Porém, ela nunca viu um homem como Riachão adotar um tratamento generoso com o
feminino. Sob essa perspectiva, Juliana explicou, em sua palestra, como surgiu
o convite que fez do sambista o padrinho de Preta
Brasileira.
“Se a
gente pensar num homem que nasceu em 1921, pense na cabeça de um homem que
nasceu em 1921. E ele conseguiu reverter tudo isso na vida dele e transformar a
mulher realmente no sagrado, todas as vezes que ele se refere ao feminino, às
companheiras, às pessoas, às nossas companheiras de trabalho (...), tantas de
nós. E assim, eu nunca vi Riachão ter nenhum tipo de comportamento, nem por
soar desrespeitoso, e nem na fala, nem no verbo, nem na atitude. Isso é muito
difícil de encontrar no nosso mundo machista atual. A gente sabe disso. E aí eu
estou falando de um homem que nasceu em 1921, que reuniu todas essas
características e conseguiu transmutar isso”, discursou.
Durante
o show no Parque Costa Azul, o eterno
mestre, entusiasmado, se dirigiu ao público proferindo um discurso cativante.

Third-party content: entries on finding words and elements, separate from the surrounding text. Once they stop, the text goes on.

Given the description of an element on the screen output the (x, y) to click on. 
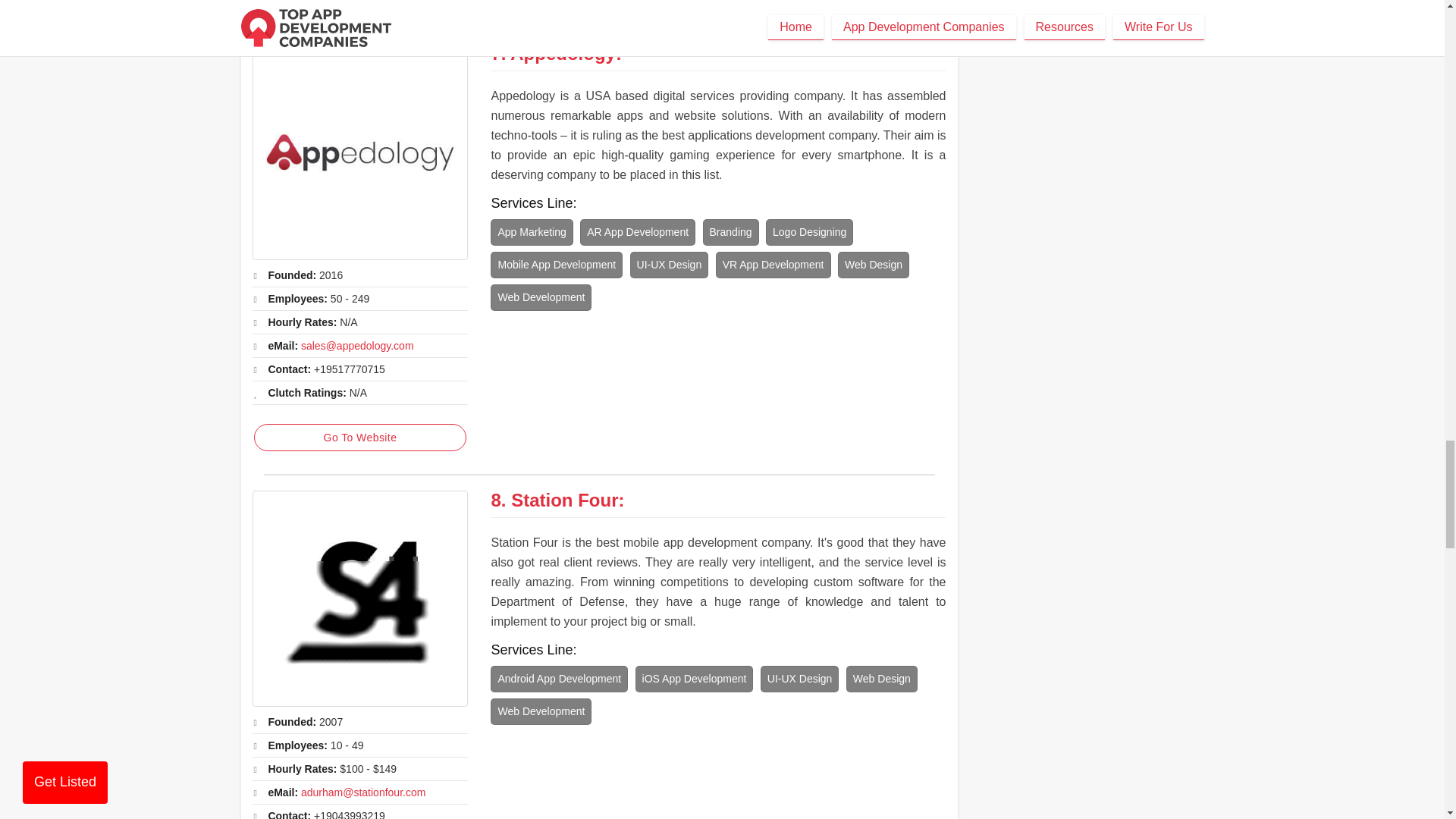
Station Four (359, 598)
Appedology (359, 152)
Go To Website (359, 437)
Go To Website (359, 2)
Appedology (563, 53)
Given the description of an element on the screen output the (x, y) to click on. 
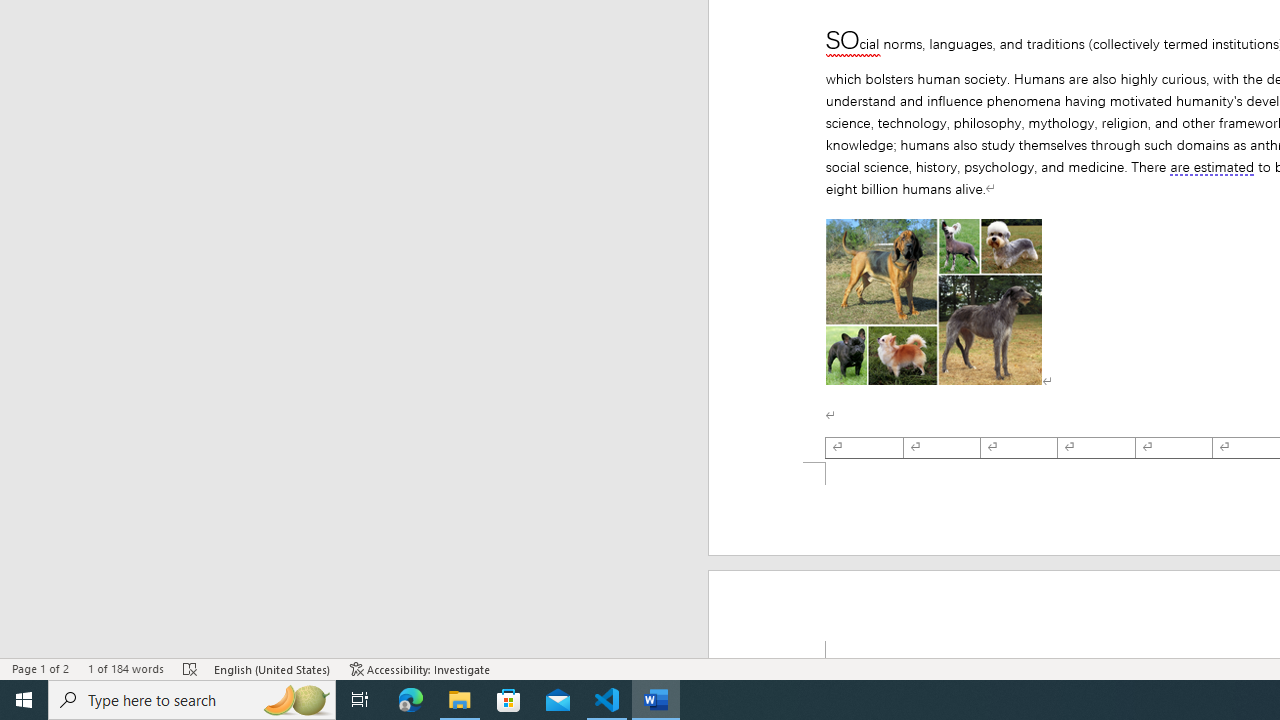
Word - 1 running window (656, 699)
Page Number Page 1 of 2 (39, 668)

“A razão da alegria dos artistas, dos músicos, é a presença de vocês. Por isso
que eu, quando chego, peço ao meu Pai celestial para retornar, todos de vocês,
para seus lares, na santa paz do Senhor.” E Juliana lhe retribuiu com um gratificante
amém.
Confira os melhores momentos da apresentação de Juliana com Riachão, no Parque Costa Azul (2015), no vídeo abaixo:
“É dessa
generosidade que estou falando, é dessa noção de equidade e igualdade de gênero,
porque eu acho que é muito transformador um homem que nasceu lá no início do
século (XX), e que conseguiu
transformar, transmutar, realmente, essa mentalidade machista para uma coisa
tão generosa”, argumentou, felicíssima, a cantora e historiadora baiana.
Ela
contou ainda que, em contraposição a Vá
morar com o diabo – mais tarde regravada por Cássia Eller (1962-2001) em
seu prestigiado álbum Acústico MTV,
de 2001 –, Riachão compôs Somente ela,
em homenagem à sua esposa Dalva, falecida em um acidente automobilístico em
2008 (Somente ela/Se estou com ela/A
minha vida é um paraíso). “O que eu percebo é o que ele sempre fala assim:
quando ele estava acompanhado, quando ele tem essa companheira, esse amor na
vida de Riachão, é uma faísca de inspiração para novas canções”, alegrou-se
Juliana.
Até a
sua morte inesperada – por sinal, um dia após sua amada cidade, cujo cotidiano
o inspirou na feitura de suas narrativas que se tornaram célebres, completar
471 anos – ser consumada, Clementino Rodrigues continuava compondo ativamente. Uma
de suas últimas composições, Panela
no fogo, cujo arranjo mistura coco e maracatu (assista ao vídeo abaixo, gravado no show Preta Brasileira, que abriu a temporada 2020 do Domingo no TCA, em 19 de janeiro), foi incluída por sua amiga e discípula no repertório do CD Preta Brasileira, a ser lançado nos
próximos meses. Enquanto isso, é só aguardar o álbum sair do forno para
degustá-lo.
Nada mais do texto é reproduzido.